Warning! This post is going to be pretty graphic, so skip it if you don't want the details.
I doubt someone could get into a hog confinement facility to dispose of two bodies. They are kept pretty secure so that animal rights activists cannot get in and do something stupid, like turn all the hogs loose.
Farms that keep some pigs along with raising crops and other livestock are less secure by their very nature. Hog confinement is a big building, easy to secure. A farm that raises hogs usually has a pig lot or pig pasture rather than confining the pigs full time.
There are fewer farms keeping hogs these days because the big confinement faciities can do it cheaper. Thirty or 40 years ago, it was pretty common to hear of someone getting hurt by pigs. About once a year or so, I'd read about someone who cut across a pig lot by accident or were knocked down while feeding the pigs. Nowadays, not so often. Maybe once every 5 years.
Mostly people get hurt by pigs when they get between a sow and her piglets. Sows with piglets can be extremely aggressive, they are actually quite good mothers. In those cases, the pigs don't typically eat the victim.

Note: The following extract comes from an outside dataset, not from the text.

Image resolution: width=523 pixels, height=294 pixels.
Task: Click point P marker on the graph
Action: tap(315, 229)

The sow kills what she sees as a threat to her piglets and then the pigs calm down and go back to eating their usual foods.
If the body stays in the pig lot long enough, the pigs will eat it. However, pigs are not concentrated feeders by nature. Given the chance, they graze from food to food. So it would take several days for pigs in a lot or pasture to completely consume a human body, even a small one.

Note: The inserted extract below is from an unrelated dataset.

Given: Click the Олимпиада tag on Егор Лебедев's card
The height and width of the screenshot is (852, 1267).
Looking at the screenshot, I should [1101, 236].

So I doubt that leaving two bodies in a pig lot or pasture would work as a way to conceal two deaths. Pigs are somewhat suspicious of new foods and will only eat a little of it, then go on to eating their usual foods. After some hours, they will go back to eat a little more of the novel food, then go back to the usual foods.
It's hard for me to believe that any farmer would be so neglectful as to not notice this process going on.